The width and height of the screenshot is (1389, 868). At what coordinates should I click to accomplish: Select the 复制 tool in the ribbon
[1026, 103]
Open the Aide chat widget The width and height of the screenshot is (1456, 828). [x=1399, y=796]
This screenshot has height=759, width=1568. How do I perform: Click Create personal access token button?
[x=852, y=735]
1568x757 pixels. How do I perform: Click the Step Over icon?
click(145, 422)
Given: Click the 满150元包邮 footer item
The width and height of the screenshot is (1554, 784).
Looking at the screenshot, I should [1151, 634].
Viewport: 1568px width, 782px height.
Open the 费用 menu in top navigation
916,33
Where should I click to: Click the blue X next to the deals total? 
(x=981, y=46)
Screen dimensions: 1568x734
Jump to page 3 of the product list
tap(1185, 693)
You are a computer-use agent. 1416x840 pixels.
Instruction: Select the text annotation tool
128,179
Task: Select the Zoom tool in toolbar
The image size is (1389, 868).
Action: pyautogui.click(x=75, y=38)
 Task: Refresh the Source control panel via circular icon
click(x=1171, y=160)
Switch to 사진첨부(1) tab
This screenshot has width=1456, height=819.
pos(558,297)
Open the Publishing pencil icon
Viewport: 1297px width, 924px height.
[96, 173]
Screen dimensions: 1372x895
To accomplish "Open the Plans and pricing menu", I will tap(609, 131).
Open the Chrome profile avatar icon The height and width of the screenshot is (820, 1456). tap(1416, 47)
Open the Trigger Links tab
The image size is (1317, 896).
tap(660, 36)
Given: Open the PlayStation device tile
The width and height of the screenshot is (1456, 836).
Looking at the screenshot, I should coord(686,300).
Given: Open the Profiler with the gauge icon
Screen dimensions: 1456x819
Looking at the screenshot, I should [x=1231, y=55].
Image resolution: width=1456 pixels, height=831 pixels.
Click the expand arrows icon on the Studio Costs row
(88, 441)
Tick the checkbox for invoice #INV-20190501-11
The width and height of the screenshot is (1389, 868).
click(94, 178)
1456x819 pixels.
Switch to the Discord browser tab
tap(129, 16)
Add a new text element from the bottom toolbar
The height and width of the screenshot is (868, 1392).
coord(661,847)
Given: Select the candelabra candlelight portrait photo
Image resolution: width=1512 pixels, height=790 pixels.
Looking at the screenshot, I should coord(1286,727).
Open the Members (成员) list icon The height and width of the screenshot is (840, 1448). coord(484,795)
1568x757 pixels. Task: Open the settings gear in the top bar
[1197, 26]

### Required work:
Considering the records line by line, how many lines hold the string "Given"? Say only the number.

### Answer to the problem:
4